I'm trying to understand the ruleQA results because I'm trying to track
down how common the rule FRNAME_IN_MSG_NO_SUBJ is spammy.

I load the latest rules: 

That run only has three masscheck corpora. You might want to look earlier or later to a run that has more, for example:


and I see the S/O value is 1.0, which is a rule that hits only on spam

Or close enough that rounding hides the ham hits.

(a rule that only hits on ham is 0.0, a rule that doesn't anything is

but how can I tell how many messages are part of the corpus?

As RW said, hover over the percentages.

Also, the percentages seem very low: 1.5192% Spam, and .0005%
Ham... 1.5% seems low to me to be adding 3.5 score to this rule, but
what do I know... which is why I'm asking.

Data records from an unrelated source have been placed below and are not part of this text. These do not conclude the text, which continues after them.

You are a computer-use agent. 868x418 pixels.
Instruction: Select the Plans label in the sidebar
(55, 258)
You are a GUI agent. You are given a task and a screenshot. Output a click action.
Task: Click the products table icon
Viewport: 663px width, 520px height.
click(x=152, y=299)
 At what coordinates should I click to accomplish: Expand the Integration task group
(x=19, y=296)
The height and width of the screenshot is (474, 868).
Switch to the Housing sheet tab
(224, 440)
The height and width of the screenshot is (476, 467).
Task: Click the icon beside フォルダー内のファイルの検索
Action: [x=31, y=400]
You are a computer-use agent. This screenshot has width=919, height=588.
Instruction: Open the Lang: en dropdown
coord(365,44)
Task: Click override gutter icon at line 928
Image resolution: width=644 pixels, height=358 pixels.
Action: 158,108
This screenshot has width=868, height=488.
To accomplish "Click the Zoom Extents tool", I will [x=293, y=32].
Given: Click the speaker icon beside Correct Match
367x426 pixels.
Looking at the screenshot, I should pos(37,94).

It's not so much the raw amount of spam it hits, it's that it hits spam that few other rules hit, or that it hits spam that other rules hit but that doesn't score high enough with those other rules.

You also want to look at the score-map section when evaluating a rule.

I don't care when a rule hits a lot of spam scoring 20+ points. I care a lot if it hits spams that score 1-4 points.

Do you happen to be seeing FPs with this rule?